* _Exercise brief_
Below are lines of data, and only some are wanted. Please repeat exactly those from the line that has "Retweet the tweet with 10 likes" through the line that has "Share the post".
--- Records supplied ---
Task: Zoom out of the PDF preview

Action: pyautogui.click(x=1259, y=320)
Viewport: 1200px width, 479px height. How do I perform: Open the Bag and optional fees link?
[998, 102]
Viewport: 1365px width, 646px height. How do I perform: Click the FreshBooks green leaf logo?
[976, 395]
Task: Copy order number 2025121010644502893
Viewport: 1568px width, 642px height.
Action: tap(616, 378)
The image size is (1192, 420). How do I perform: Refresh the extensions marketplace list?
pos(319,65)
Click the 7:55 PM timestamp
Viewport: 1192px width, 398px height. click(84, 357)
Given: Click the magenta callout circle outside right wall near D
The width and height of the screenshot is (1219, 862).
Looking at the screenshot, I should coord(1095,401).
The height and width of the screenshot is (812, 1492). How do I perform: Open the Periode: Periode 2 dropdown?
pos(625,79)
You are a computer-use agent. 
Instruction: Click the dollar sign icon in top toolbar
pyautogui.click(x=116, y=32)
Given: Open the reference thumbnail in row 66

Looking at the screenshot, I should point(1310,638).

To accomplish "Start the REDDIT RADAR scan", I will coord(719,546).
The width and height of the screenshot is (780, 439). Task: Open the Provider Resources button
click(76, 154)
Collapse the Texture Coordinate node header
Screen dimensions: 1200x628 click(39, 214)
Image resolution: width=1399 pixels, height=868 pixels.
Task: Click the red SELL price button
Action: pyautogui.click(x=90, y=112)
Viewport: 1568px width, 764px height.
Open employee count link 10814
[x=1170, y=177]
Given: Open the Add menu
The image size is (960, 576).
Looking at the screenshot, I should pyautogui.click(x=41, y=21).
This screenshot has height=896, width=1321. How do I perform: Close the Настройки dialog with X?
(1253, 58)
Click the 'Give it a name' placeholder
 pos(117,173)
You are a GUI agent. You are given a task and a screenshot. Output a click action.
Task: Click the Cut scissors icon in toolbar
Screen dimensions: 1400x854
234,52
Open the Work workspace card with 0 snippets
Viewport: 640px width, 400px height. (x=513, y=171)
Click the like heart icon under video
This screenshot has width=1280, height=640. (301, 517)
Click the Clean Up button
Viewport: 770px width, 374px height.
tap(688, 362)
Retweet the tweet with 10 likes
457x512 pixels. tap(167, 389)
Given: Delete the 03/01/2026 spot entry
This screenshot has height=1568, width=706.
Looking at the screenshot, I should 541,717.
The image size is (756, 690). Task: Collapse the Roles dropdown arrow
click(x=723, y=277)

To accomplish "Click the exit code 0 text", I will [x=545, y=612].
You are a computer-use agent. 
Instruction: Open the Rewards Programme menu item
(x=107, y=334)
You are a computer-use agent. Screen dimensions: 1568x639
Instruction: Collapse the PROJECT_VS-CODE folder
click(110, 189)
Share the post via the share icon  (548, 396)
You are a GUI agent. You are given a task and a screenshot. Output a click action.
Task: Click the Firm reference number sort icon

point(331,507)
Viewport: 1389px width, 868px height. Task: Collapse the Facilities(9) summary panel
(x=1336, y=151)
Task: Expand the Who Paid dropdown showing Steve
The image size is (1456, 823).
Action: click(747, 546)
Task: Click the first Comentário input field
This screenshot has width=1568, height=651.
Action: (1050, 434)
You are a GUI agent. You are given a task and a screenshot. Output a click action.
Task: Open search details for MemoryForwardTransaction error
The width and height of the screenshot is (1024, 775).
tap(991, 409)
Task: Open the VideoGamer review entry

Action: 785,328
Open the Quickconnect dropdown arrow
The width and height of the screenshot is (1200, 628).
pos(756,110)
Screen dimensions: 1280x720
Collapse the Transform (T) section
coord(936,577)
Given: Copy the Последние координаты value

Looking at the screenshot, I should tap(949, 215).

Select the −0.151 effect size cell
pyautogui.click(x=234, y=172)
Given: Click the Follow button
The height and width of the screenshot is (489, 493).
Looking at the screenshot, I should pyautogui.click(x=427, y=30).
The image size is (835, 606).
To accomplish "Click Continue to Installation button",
---
* _Completed task_
Retweet the tweet with 10 likes
457x512 pixels. tap(167, 389)
Given: Delete the 03/01/2026 spot entry
This screenshot has height=1568, width=706.
Looking at the screenshot, I should 541,717.
The image size is (756, 690). Task: Collapse the Roles dropdown arrow
click(x=723, y=277)

To accomplish "Click the exit code 0 text", I will [x=545, y=612].
You are a computer-use agent. 
Instruction: Open the Rewards Programme menu item
(x=107, y=334)
You are a computer-use agent. Screen dimensions: 1568x639
Instruction: Collapse the PROJECT_VS-CODE folder
click(110, 189)
Share the post via the share icon  (548, 396)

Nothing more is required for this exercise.